🤖 AI Summary
This work addresses the high memory and computational overhead in long-sequence inference of large language models (LLMs) caused by redundancy in key-value (KV) caches. We propose a KV cache criticality quantification method grounded in output perturbation modeling—formally defining the criticality of each KV entry as the worst-case upper bound on output perturbation induced by its removal. Unlike heuristic pruning based on attention weights, our approach reveals the dominant influence of value states and pretrained parameter matrices on perturbation magnitude, and derives an optimal selection algorithm under perturbation constraints. The method is tailored for Llama-family models and achieves state-of-the-art performance on Needle-in-a-Haystack and LongBench benchmarks.
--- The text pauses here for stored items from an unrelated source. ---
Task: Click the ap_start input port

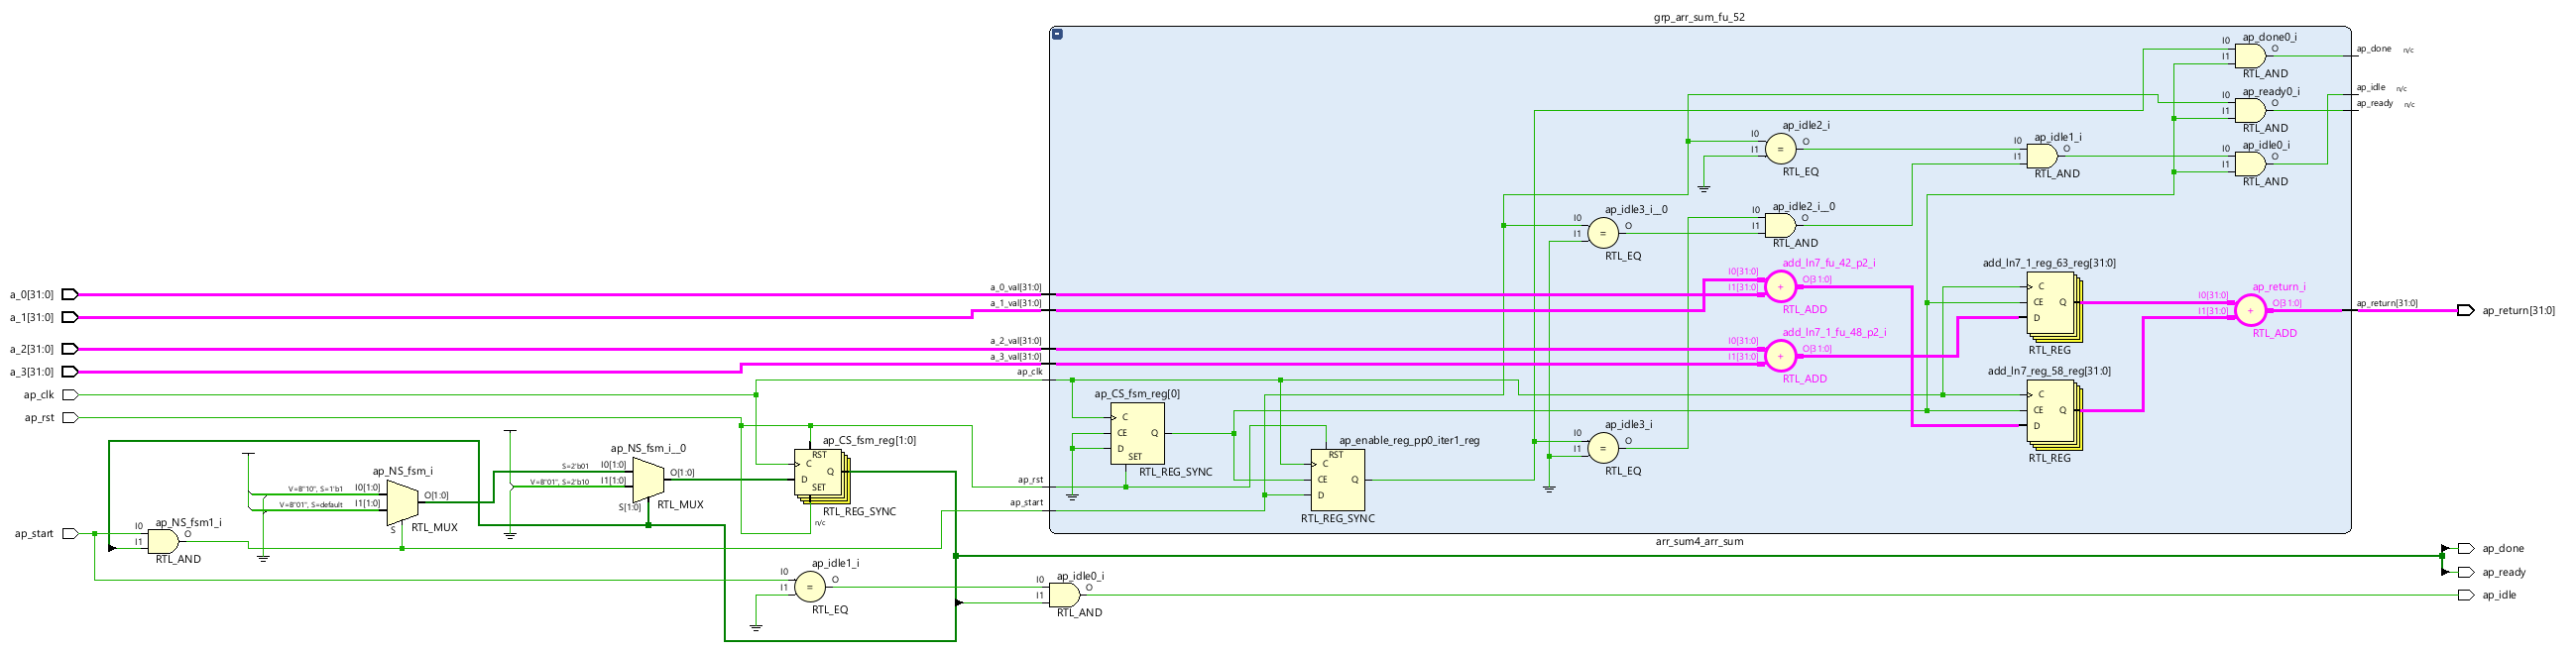Action: [70, 534]
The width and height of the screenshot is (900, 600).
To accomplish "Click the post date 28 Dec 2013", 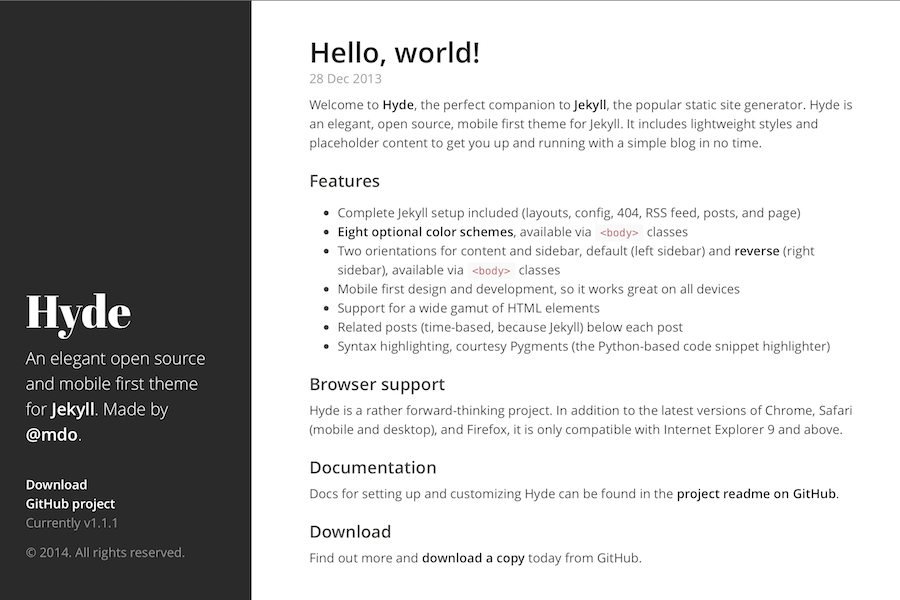I will coord(345,79).
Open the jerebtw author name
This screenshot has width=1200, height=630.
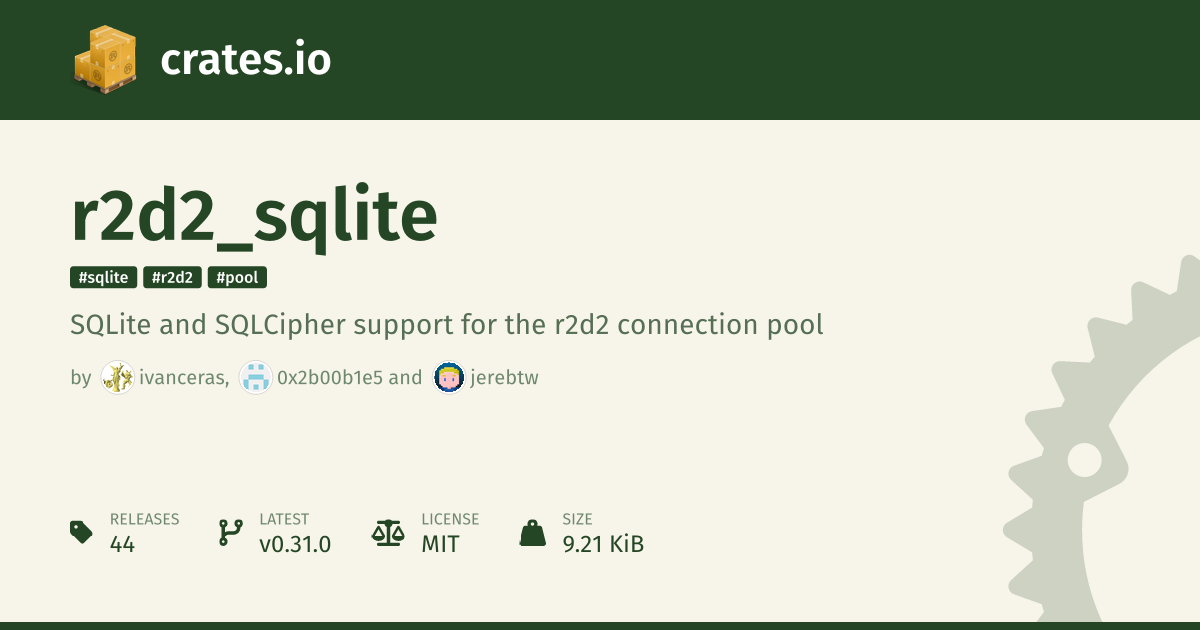point(505,378)
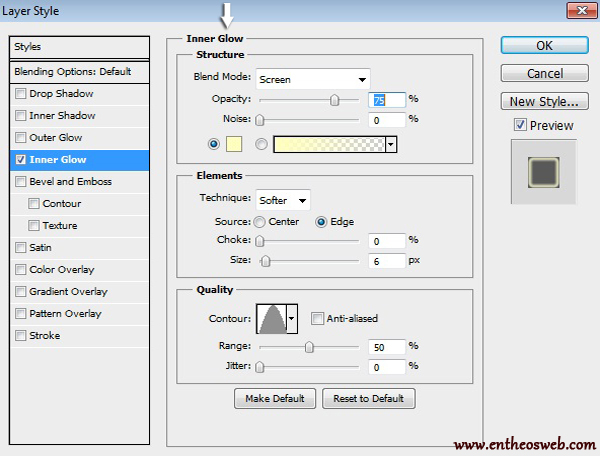Select Center as glow source

(x=260, y=222)
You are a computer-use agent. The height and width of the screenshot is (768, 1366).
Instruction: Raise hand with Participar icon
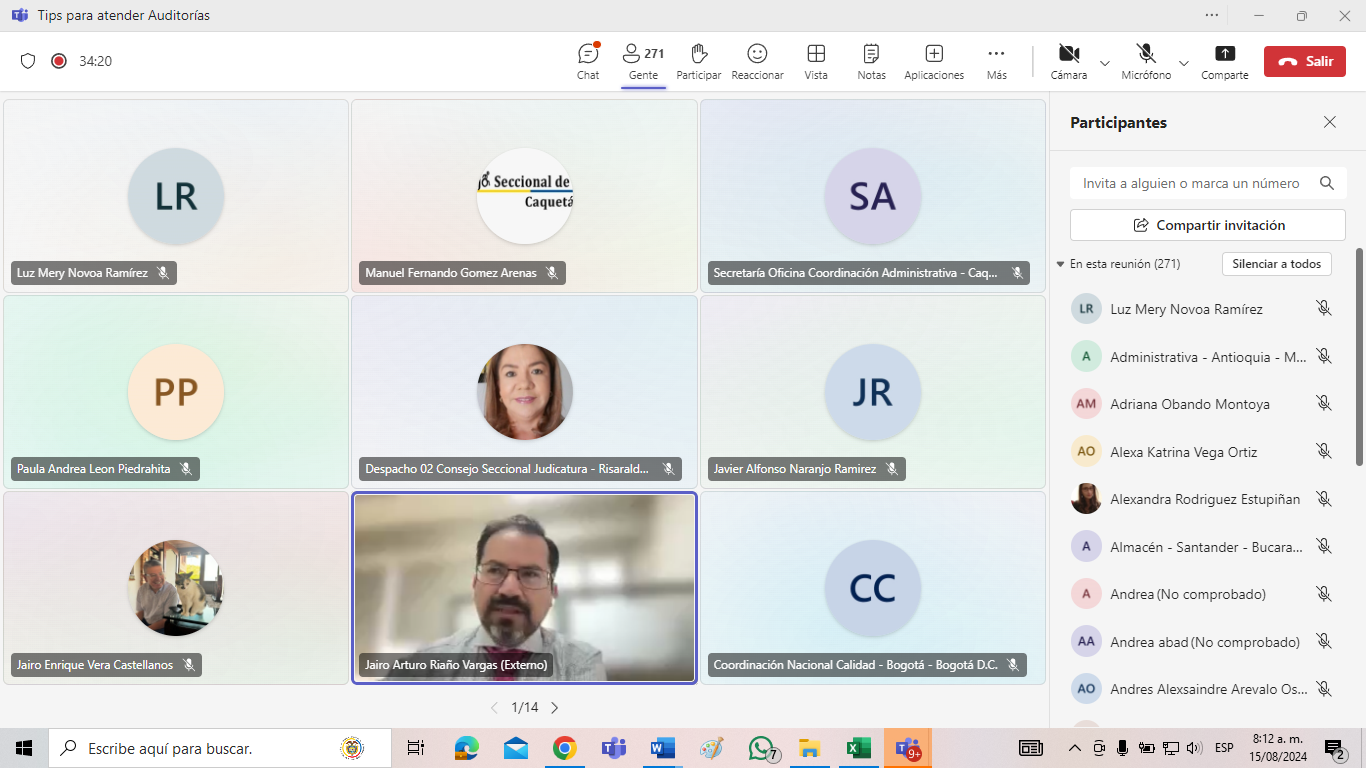tap(698, 61)
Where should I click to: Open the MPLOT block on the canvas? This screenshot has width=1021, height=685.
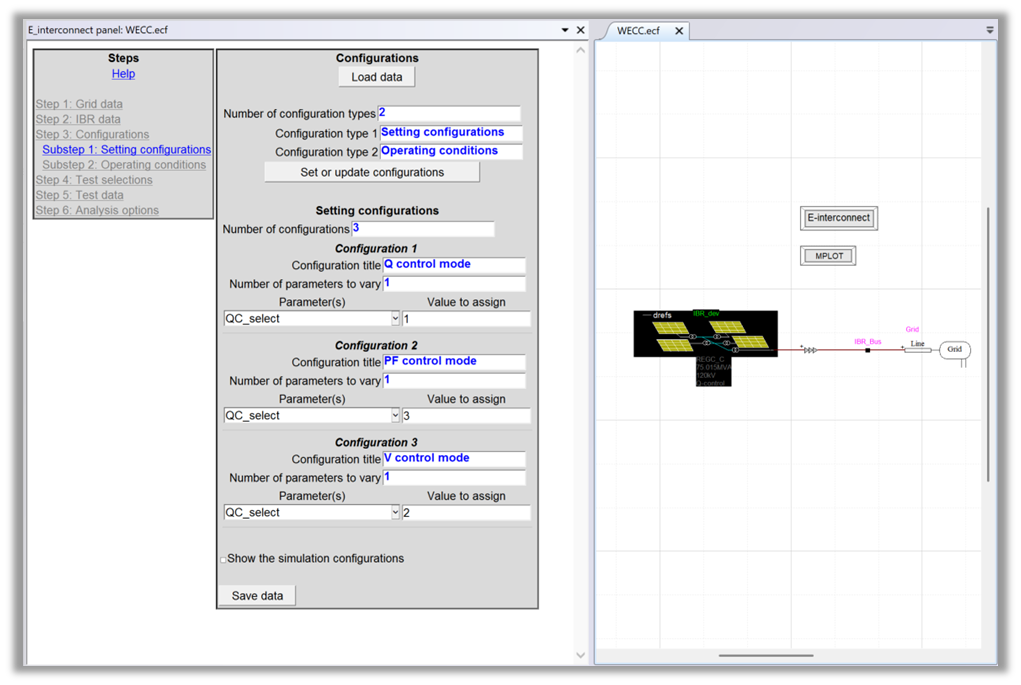[x=829, y=256]
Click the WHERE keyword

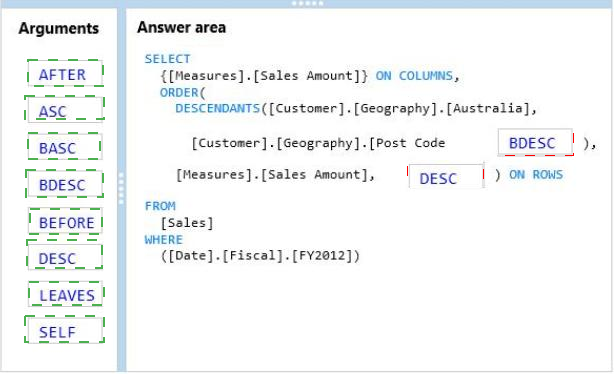[163, 240]
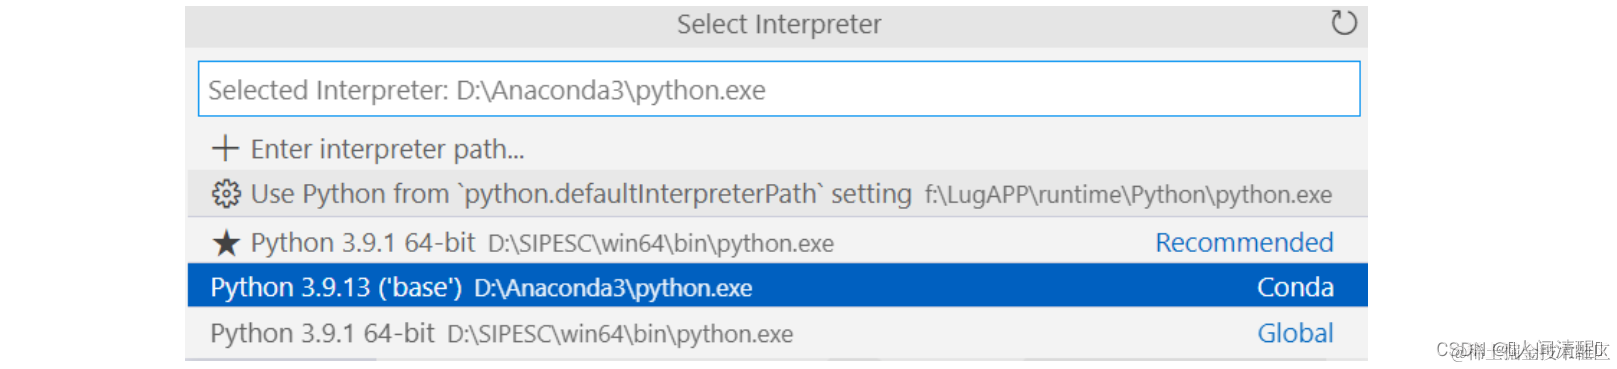Select Use Python from python.defaultInterpreterPath setting
Image resolution: width=1617 pixels, height=369 pixels.
pyautogui.click(x=776, y=194)
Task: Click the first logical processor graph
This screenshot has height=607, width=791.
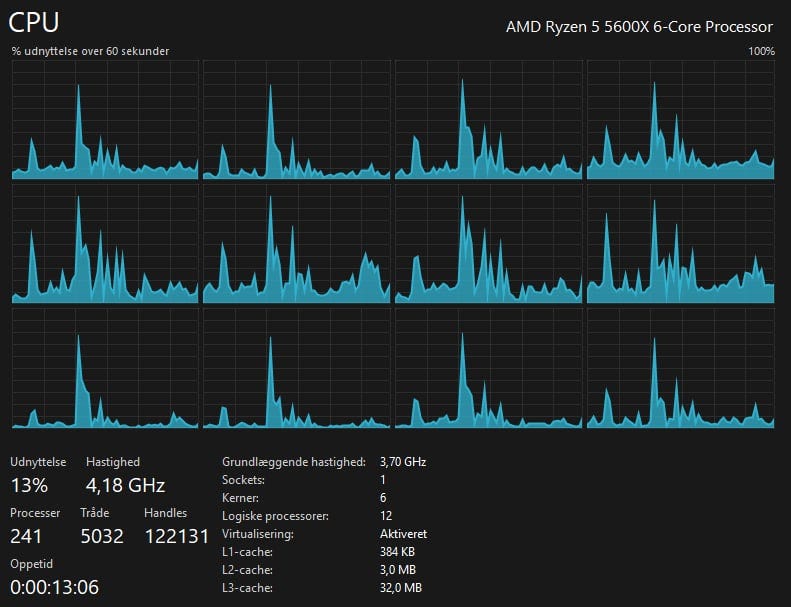Action: (x=105, y=120)
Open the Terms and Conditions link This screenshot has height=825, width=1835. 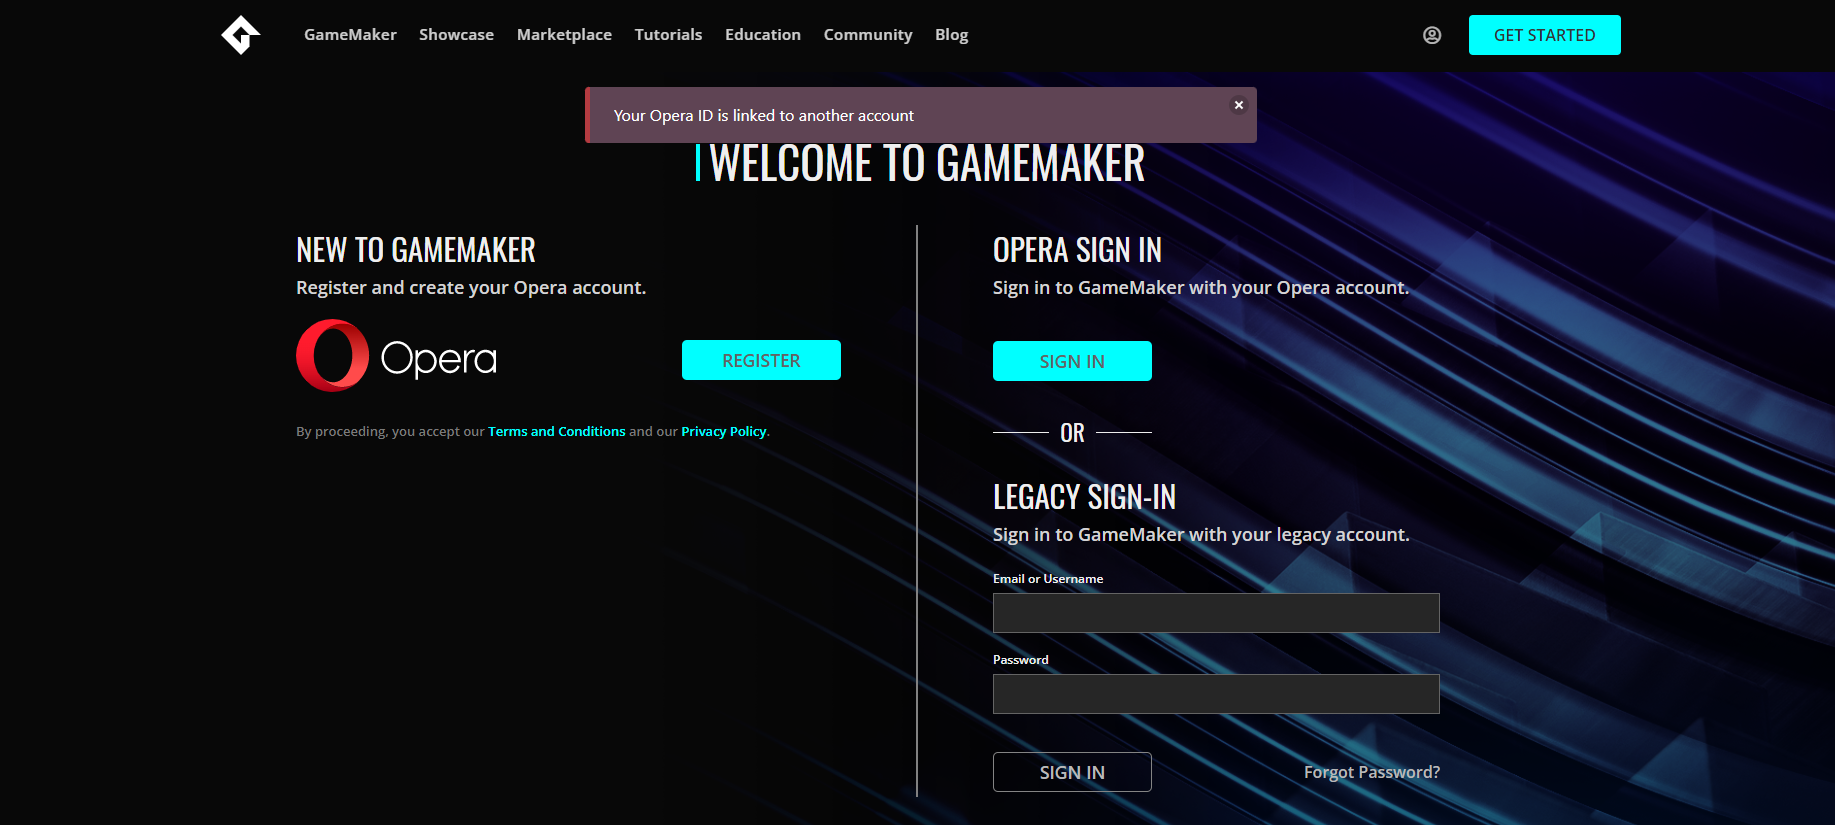coord(556,432)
It attains lower output perturbation than existing cache eviction methods in over 92% of attention heads, significantly improving the trade-off between inference efficiency and accuracy.
📝 Abstract
Large language models have revolutionized natural language processing but face significant challenges of high storage and runtime costs, due to the transformer architecture's reliance on self-attention, particularly the large Key-Value (KV) cache for long-sequence inference. Recent efforts to reduce KV cache size by pruning less critical entries based on attention weights remain empirical and lack formal grounding. This paper presents a formal study on identifying critical KV cache entries by analyzing attention output perturbation. Our analysis reveals that, beyond attention weights, the value states within KV entries and pretrained parameter matrices are also crucial. Based on this, we propose a perturbation-constrained selection algorithm that optimizes the worst-case output perturbation to identify critical entries. Evaluations on the Needle-in-a-Haystack test and Longbench benchmark show our algorithm enhances state-of-the-art cache eviction methods. Further empirical analysis confirms that our algorithm achieves lower output perturbations in over 92% attention heads in Llama model, thereby providing a significant improvement over existing methods.